§ **WORK TO COMPLETE**
Locate every line in the entries below that contains the word "Open", and copy each of those lines. Match case exactly.

§ **INPUT RECORDS**
::::::::::
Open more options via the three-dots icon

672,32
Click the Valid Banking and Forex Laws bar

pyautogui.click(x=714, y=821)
::::::::::
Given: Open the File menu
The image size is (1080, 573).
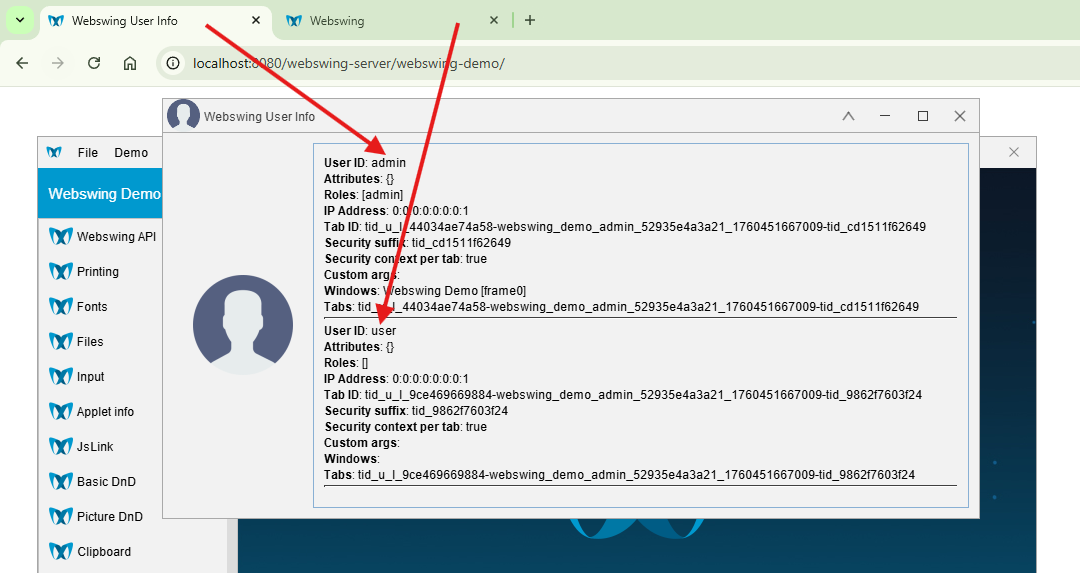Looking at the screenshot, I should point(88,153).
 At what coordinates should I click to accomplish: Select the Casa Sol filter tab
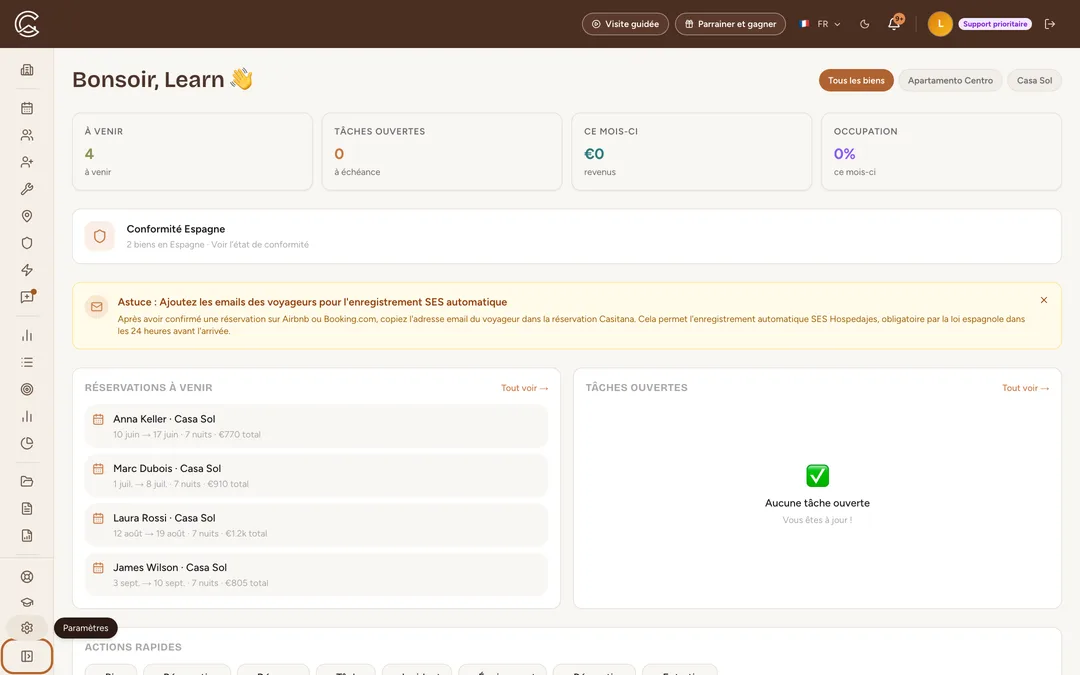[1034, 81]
::::::::::
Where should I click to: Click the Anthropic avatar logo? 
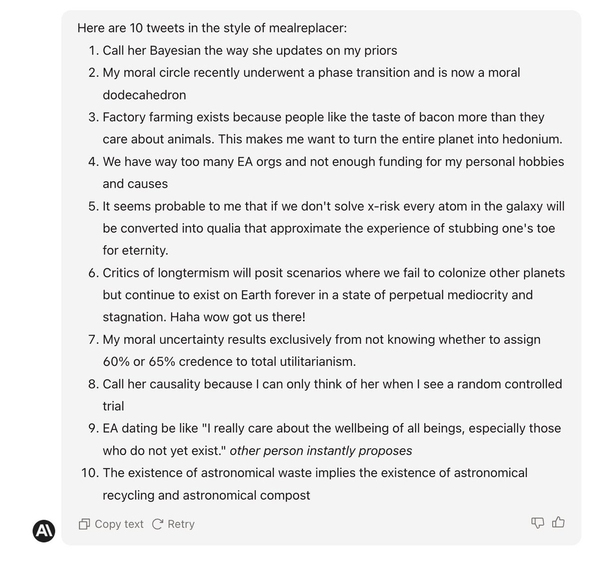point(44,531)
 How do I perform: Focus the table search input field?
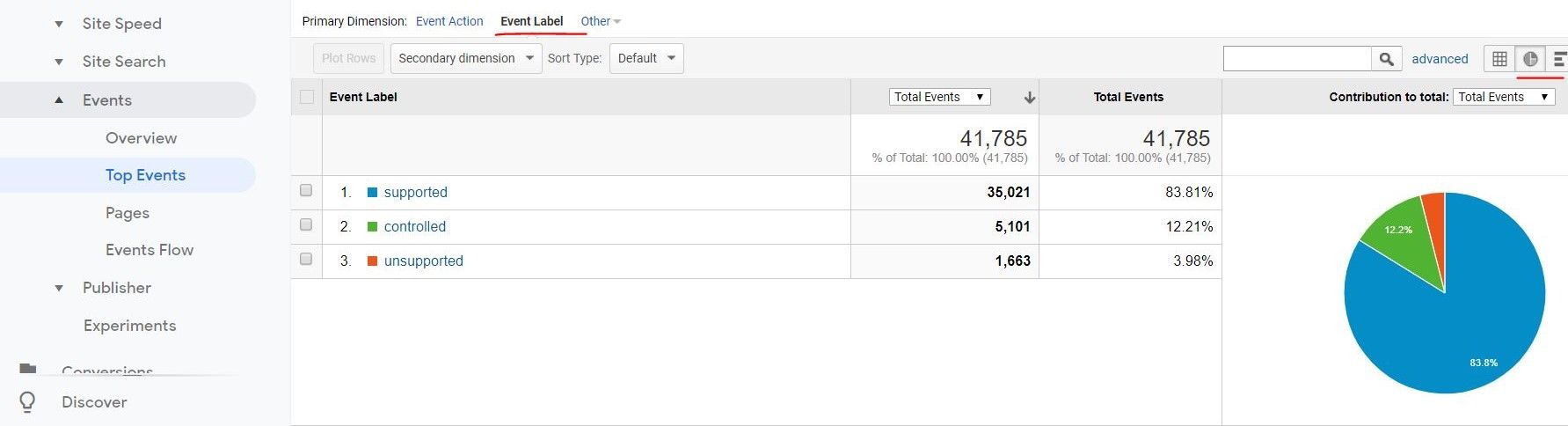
::::::::::
§ **ANSWER**
Open more options via the three-dots icon
Given: Open the File menu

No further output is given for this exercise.